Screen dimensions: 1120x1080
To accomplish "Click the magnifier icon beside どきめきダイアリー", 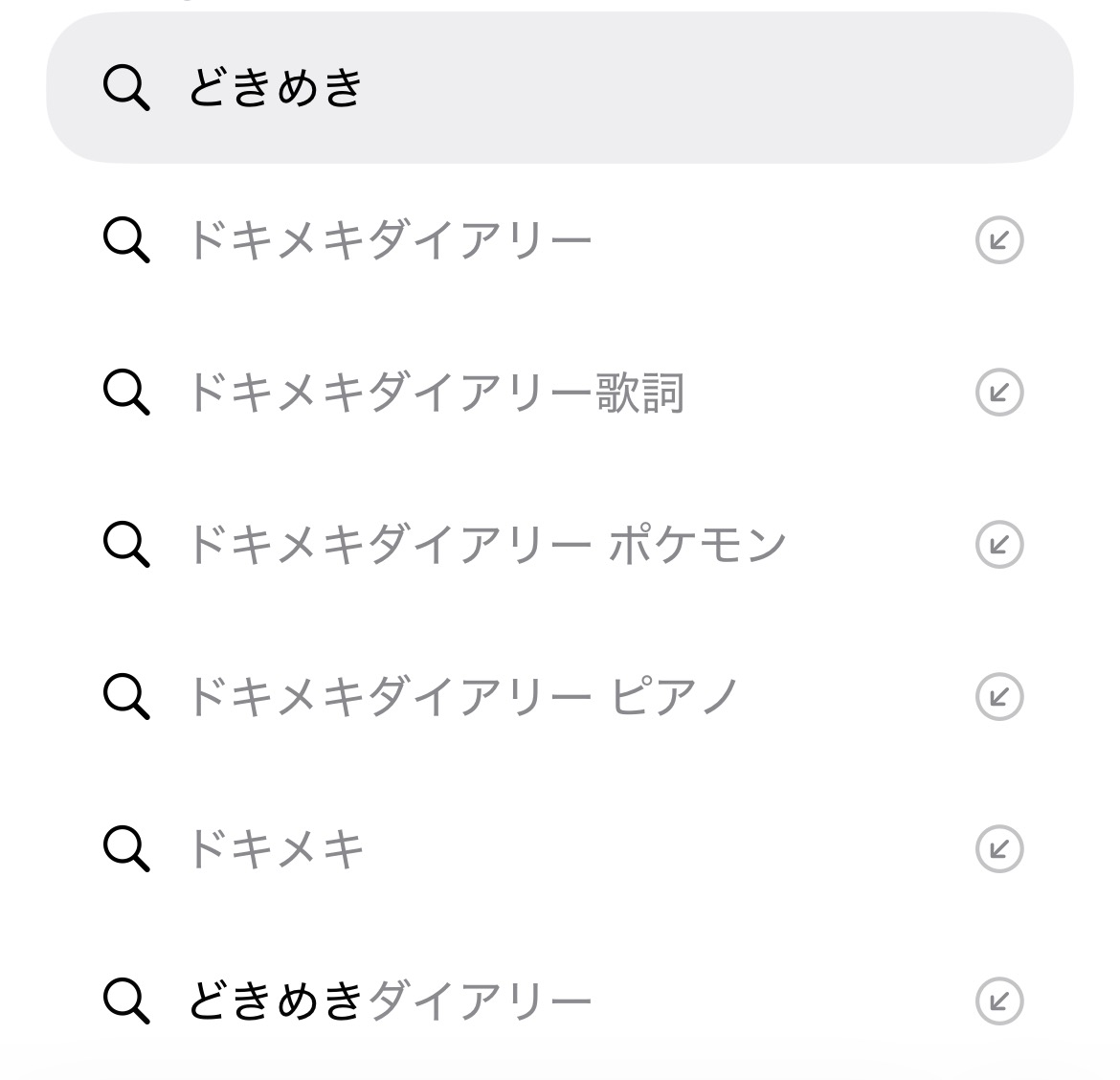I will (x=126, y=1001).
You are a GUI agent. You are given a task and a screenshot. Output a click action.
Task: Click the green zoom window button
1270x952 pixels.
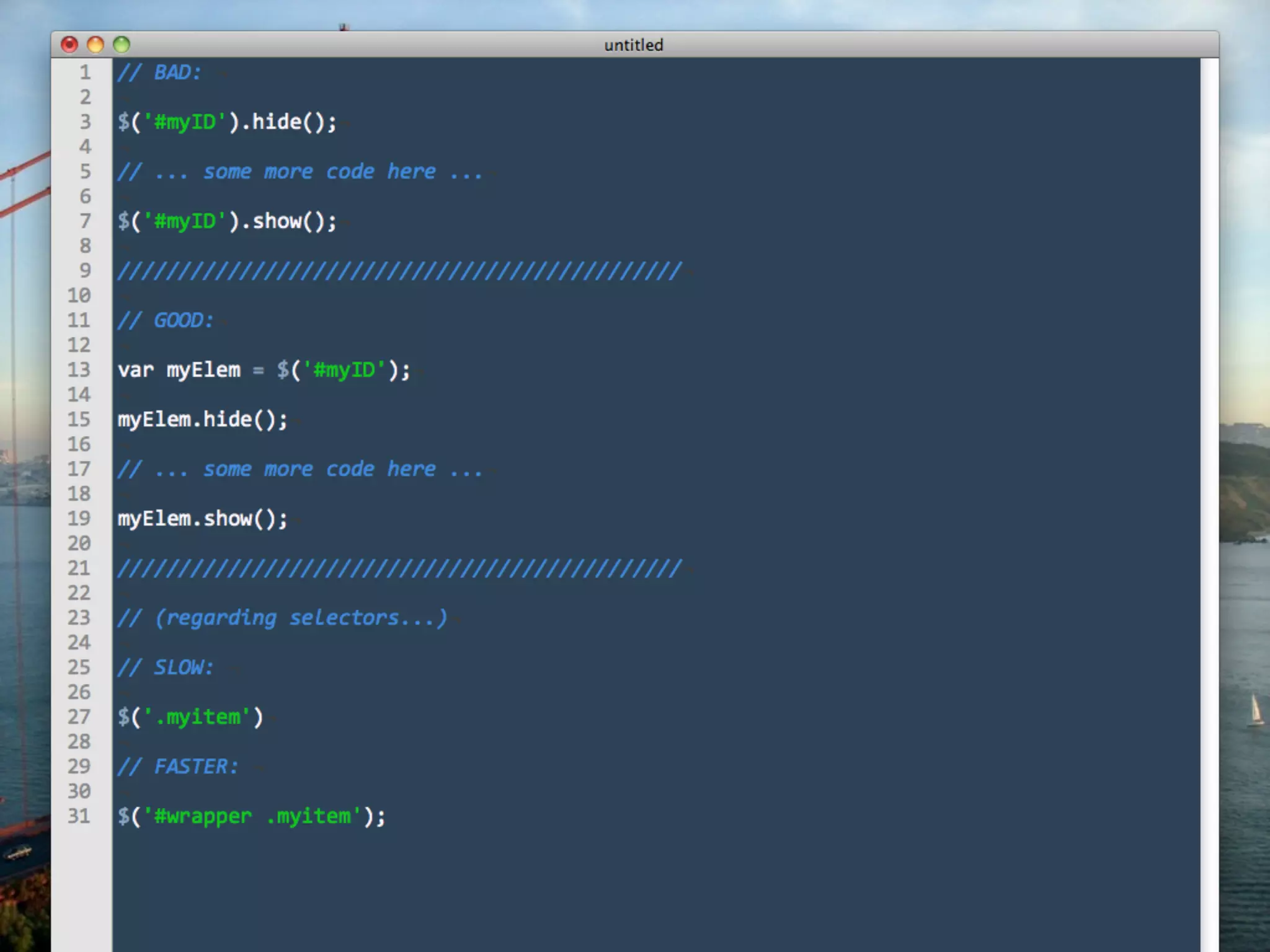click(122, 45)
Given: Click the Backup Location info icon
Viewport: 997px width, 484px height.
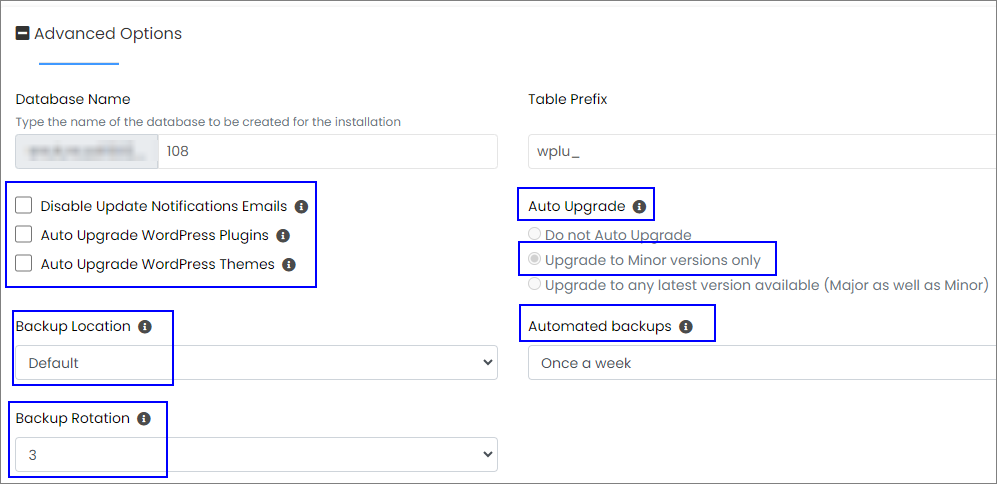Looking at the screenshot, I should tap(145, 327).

----------------

Starting with the line containing "Given: Click the Backup Location info icon" and going on through the end of the entries, write those lines out again with "Display" substituted for "Viewport" and nothing else changed. Leave the pictures out.

__FULL OUTPUT__.
Given: Click the Backup Location info icon
Display: 997px width, 484px height.
Looking at the screenshot, I should tap(145, 327).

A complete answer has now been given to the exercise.